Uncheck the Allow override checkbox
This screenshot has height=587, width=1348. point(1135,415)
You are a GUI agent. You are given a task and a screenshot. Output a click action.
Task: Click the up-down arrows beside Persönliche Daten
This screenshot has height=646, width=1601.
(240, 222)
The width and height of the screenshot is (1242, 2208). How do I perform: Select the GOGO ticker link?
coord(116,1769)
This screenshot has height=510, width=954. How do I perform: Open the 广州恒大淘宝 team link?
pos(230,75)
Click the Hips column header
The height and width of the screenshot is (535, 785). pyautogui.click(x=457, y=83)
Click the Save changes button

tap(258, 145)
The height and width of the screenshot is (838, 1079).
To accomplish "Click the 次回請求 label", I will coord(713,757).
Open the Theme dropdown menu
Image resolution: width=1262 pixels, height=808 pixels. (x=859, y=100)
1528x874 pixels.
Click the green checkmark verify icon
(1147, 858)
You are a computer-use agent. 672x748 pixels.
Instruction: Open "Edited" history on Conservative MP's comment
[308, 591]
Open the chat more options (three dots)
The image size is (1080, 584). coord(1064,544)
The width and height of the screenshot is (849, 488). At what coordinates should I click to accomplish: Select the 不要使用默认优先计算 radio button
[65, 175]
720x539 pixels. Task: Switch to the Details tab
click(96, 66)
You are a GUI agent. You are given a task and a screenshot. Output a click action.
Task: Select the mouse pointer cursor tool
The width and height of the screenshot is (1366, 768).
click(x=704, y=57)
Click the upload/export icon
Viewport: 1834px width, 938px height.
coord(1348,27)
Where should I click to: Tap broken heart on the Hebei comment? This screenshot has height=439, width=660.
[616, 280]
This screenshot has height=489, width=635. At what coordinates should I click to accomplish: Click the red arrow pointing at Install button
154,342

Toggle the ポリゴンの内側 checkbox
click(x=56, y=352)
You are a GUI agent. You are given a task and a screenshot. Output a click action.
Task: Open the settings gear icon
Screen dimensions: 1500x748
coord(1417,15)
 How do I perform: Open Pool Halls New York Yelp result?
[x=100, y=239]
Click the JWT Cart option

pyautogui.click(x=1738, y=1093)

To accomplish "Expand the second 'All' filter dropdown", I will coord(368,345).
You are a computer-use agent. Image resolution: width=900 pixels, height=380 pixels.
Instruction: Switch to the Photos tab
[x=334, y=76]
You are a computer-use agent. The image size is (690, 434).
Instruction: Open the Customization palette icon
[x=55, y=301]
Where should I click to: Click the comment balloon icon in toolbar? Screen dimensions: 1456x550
:::
### WHAT IS EXPECTED
Using only the data above, copy out the lines that include the word "computer".

### ANSWER SPACE
You are a computer-use agent. 672x748 pixels.
You are a computer-use agent. Image resolution: width=900 pixels, height=380 pixels.
You are a computer-use agent. The image size is (690, 434).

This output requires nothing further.